Book description
After the war to end all wars, men and women from all over the world
converged on Paris for the Peace Conference. At its heart were the three
great powers - Woodrow Wilson, Lloyd George and Clemenceau - but
thousands of others came too, each with a different agenda. Kings, prime
ministers and foreign ministers with their crowds of advisers rubbed
shoulders with journalists and lobbyists for a hundred causes, from
Armenian independence to women's rights. Everyone had business that year
- T. E. Lawrence, Queen Marie of Romania, Maynard Keynes, Ho Chi Minh.

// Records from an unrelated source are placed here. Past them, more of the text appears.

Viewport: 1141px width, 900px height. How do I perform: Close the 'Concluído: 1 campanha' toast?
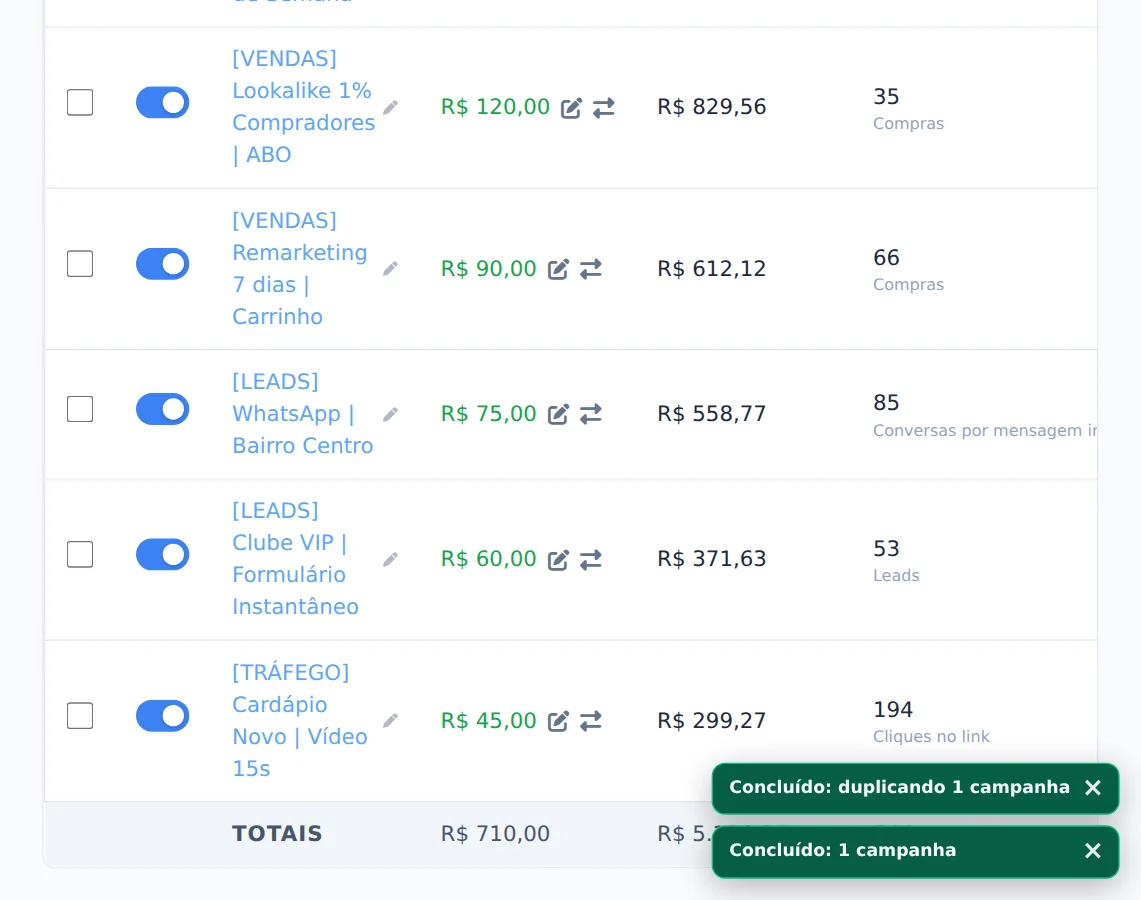tap(1092, 851)
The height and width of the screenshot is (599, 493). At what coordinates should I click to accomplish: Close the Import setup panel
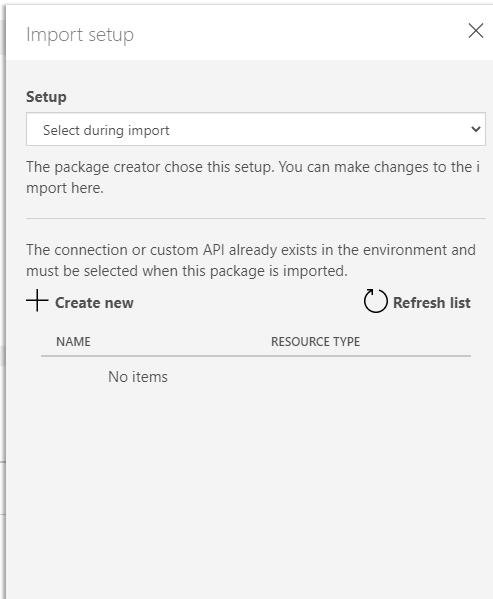point(476,31)
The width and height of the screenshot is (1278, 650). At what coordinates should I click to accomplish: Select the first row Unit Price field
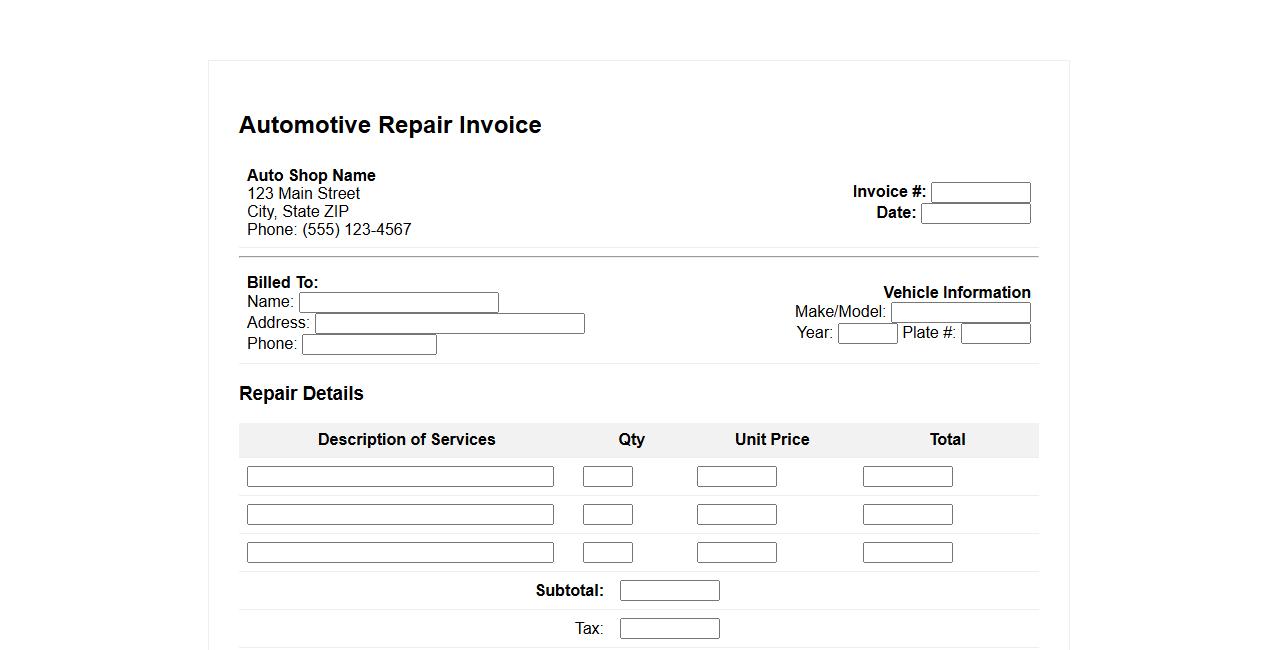tap(736, 476)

There had never been anything like it before, and there never has been
since.;For six extraordinary months the city was effectively the centre
of world government as the peacemakers wound up bankrupt empires and
created new countries. This book brings to life the personalities,
ideals and prejudices of the men who shaped the settlement. They pushed
Russia to the sidelines, alienated China and dismissed the Arabs,
struggled with the problems of Kosovo, or the Kurds, and of a homeland
for the Jews. The peacemakers, it has been said, failed dismally, and
above all failed to prevent another war. Margaret MacMillan argues that
they have been made scapegoats for the mistakes of those who came later.
They tried to be evenhanded, but their goals could never in fact be
achieved by diplomacy. Margaret MacMillan has a doctorate from St
Antony's College, Oxford, and is Provost of Trinity College and
Professor of History, University of Toronto.